[Records]
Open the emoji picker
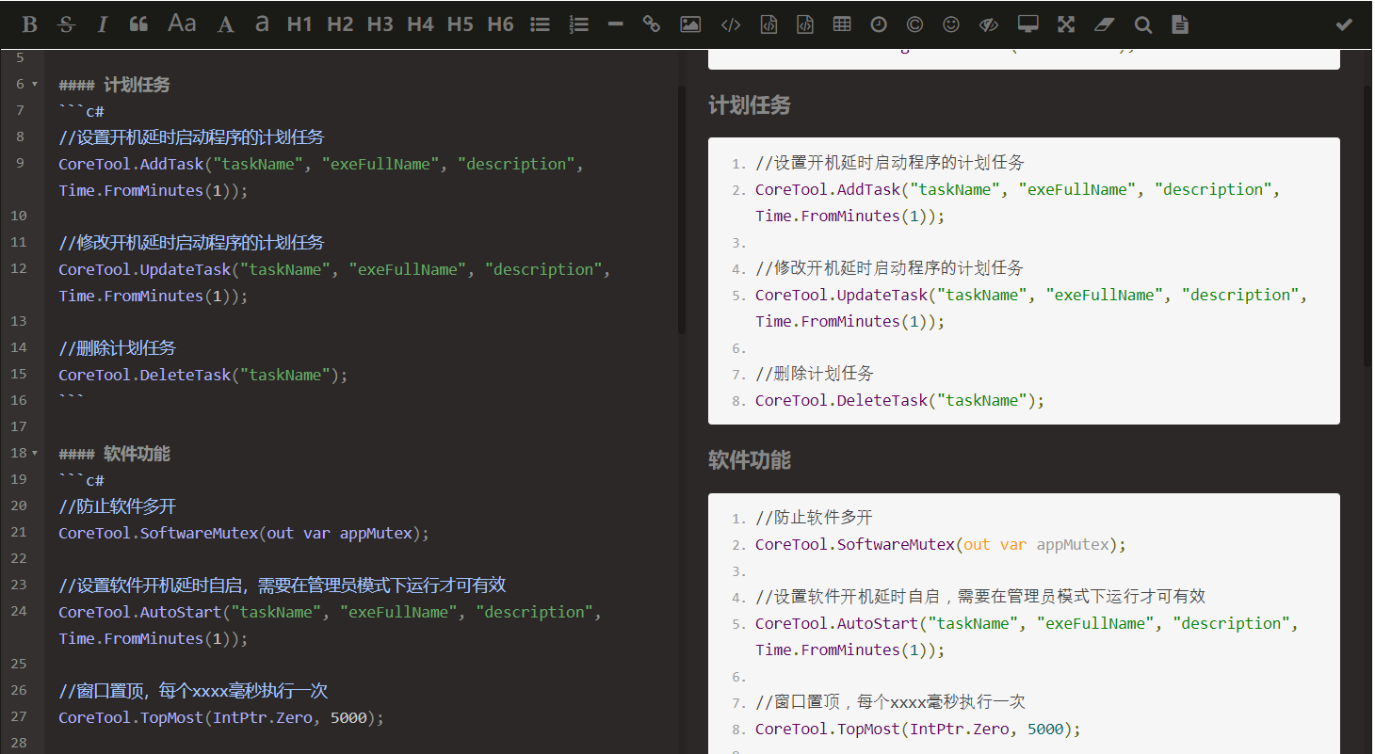 (950, 24)
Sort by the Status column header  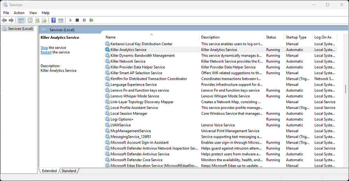[271, 37]
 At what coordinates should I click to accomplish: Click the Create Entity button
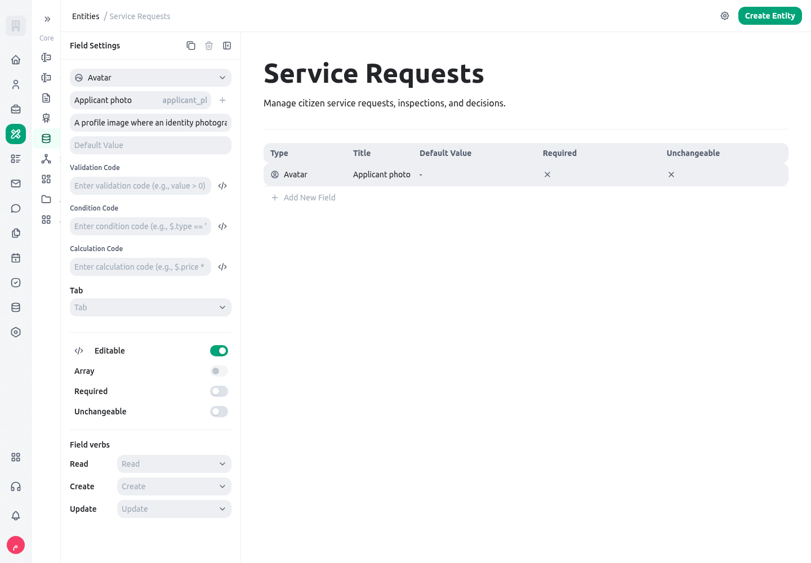point(770,16)
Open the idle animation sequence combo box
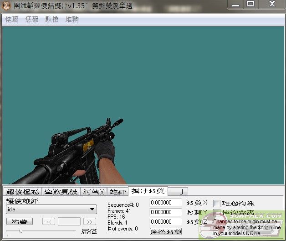 point(51,210)
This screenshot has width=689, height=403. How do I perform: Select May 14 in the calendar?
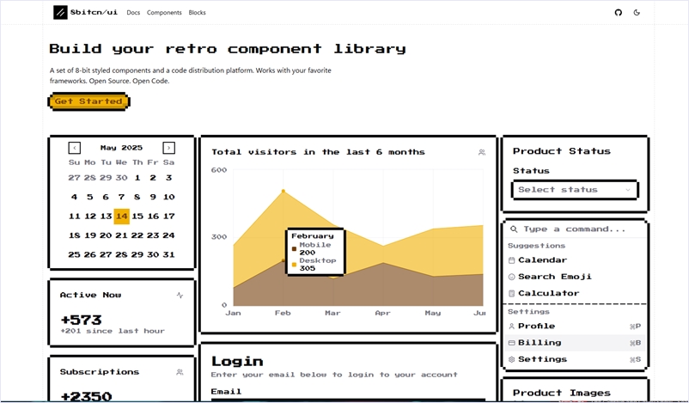[x=121, y=217]
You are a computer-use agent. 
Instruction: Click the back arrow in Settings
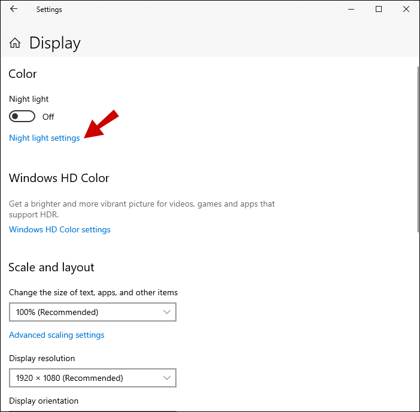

Stated exercise
Update the rows from the line that has "You are a computer-use agent." through the end of the rows: write them out again with "back arrow" swapped for "close button" and nothing else changed. Leave the pictures out.

Problem solution
You are a computer-use agent. 
Instruction: Click the close button in Settings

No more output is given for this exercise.